青汁の効果と危険性

中性脂肪は青汁が減らしてくれる?

中性脂肪とはどんな物質ですか

中性脂肪は健康診断の時にはコレステロール値と一緒によく聞く言葉ですが、どうしてもコレステロール値が気になって、忘れられやすい項目です。しかし、中性脂肪とはトリグリセライド(TG)とも呼ばれており、我々のからだを動かすエネルギー源ですので非常に大切な物質です。

我々のからだは、食べ物から取られた脂質が小腸から血液に入り、からだの生命維持活動に使われます。そのあとに、余ったエネルギーは中性脂肪として備蓄されるしくみになっています。中性脂肪とは贅肉であり、皮下脂肪なのですがこの脂肪分が内臓を保護して体温を一定に維持する働きがあります。中性脂肪は、炭水化物の摂取・飲酒によって増加しますので、健康診断の前夜には午後8時ごろまでに食事・飲酒を済ませるように指示されるのは、検査数値に影響をおよぼすからです。

中性脂肪は健康にどんな悪影響を与えますか

中性脂肪の検査値の基準範囲は男女とも50~149mg/dlとなっていますが、150mg/dl以上になると脂質異常症として診断される可能性があります。

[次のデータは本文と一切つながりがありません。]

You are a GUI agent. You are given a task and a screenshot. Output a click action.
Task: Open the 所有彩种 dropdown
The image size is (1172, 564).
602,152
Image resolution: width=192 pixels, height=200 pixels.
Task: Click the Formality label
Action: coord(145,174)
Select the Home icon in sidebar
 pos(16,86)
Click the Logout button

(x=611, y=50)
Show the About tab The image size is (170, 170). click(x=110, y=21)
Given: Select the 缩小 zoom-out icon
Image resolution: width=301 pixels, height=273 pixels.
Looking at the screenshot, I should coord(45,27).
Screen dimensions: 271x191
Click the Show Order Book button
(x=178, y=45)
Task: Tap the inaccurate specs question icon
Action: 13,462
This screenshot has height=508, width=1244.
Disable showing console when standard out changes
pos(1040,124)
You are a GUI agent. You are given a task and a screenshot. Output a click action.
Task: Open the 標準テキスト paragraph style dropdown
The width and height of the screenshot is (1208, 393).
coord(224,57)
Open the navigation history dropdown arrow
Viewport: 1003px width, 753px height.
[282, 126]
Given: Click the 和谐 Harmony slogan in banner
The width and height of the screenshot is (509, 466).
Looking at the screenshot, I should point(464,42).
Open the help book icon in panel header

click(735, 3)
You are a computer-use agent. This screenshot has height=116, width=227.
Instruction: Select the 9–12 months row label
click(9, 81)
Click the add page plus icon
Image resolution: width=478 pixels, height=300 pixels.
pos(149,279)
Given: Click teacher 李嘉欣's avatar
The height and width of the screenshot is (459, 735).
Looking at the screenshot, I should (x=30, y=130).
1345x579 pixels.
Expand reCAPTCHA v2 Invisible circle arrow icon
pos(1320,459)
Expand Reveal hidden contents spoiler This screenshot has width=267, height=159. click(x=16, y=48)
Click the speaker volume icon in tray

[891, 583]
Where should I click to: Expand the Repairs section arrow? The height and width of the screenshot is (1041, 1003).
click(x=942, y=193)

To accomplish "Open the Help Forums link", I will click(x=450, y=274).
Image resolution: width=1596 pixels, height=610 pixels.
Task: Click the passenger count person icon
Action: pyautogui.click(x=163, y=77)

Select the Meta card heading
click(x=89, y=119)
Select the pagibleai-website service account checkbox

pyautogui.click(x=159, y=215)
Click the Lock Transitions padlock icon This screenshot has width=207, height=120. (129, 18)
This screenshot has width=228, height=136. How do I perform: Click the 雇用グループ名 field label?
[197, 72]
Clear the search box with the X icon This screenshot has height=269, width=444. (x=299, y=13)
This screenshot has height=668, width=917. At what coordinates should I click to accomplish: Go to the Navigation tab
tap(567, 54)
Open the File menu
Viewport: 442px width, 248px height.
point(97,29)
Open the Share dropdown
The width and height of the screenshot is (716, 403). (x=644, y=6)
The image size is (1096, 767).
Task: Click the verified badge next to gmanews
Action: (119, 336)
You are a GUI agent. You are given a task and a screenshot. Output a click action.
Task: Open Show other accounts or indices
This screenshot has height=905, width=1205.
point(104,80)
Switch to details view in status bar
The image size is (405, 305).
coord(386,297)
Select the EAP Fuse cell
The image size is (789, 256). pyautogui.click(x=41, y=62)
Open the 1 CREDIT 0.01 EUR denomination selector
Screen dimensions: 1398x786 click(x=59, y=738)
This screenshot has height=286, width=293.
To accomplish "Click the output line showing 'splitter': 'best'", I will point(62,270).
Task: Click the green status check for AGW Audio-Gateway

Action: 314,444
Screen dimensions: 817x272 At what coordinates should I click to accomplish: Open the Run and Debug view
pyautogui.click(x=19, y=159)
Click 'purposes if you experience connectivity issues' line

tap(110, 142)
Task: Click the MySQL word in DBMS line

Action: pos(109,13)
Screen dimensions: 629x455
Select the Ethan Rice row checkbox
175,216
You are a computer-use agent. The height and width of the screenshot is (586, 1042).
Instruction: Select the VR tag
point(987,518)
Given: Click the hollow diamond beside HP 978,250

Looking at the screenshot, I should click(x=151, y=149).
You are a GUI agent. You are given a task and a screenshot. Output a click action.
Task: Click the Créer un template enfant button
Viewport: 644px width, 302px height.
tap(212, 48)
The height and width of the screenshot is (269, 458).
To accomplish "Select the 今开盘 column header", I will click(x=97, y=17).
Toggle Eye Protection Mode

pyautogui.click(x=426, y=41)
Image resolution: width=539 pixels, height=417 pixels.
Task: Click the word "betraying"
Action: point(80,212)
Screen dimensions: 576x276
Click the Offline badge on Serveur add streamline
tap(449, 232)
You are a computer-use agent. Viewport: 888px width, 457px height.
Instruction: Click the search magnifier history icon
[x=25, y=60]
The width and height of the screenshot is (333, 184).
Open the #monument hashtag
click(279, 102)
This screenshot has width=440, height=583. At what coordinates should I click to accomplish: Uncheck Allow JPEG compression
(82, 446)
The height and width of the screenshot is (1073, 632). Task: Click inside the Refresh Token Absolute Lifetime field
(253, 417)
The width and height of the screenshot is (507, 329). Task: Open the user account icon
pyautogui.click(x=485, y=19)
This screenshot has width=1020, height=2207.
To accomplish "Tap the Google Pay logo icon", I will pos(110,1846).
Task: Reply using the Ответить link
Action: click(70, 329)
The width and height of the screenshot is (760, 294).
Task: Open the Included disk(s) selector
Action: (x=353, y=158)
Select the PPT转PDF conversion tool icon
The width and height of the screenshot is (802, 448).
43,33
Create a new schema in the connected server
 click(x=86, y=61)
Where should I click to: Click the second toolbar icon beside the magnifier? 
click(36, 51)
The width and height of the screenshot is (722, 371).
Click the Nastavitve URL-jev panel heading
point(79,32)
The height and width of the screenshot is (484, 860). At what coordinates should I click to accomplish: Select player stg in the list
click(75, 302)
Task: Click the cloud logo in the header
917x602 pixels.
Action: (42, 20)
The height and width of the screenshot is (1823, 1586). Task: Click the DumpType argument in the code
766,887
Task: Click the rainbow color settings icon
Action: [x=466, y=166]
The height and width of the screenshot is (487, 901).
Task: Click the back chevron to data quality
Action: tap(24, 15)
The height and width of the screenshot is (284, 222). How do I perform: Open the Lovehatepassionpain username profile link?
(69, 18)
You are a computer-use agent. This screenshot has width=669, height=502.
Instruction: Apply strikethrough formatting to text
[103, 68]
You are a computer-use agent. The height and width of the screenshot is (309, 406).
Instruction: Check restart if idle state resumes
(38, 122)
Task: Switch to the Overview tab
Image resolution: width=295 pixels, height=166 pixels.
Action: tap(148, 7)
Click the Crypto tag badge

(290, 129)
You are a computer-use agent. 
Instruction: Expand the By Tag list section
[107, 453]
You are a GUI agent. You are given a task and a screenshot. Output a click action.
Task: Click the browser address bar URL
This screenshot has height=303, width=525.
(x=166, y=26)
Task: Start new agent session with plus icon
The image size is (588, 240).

中性脂肪が増加すると悪玉コレステロールであるLDLを増やし、善玉コレステロールであるHDLを減少させてしまい、LDLと一緒に血管壁に付着して、血液の流れを悪くします。この結果、動脈硬化の状態となり、最終的には狭心症・心筋梗塞・脳卒中などの血管系の疾病を引き起こす可能性があります。また、中性脂肪は肝臓で作られていますが、増加すると肝臓に脂肪がつく脂肪肝となり、その後悪化して肝臓の機能が低下すると肝硬変・肝臓がんを引き起こします。

このように、中性脂肪の増加は多くの健康被害ももたらしますので、もし、検査数値が高い場合は減少させるように努力する必要があります。

中性脂肪は青汁を飲むことによって減らすことはできるのですか

中性脂肪を減らす成分としては青魚に含まれるDHA/EPAが良いとされていますが、実は青汁にも中性脂肪を下げる効果があることがわかっています。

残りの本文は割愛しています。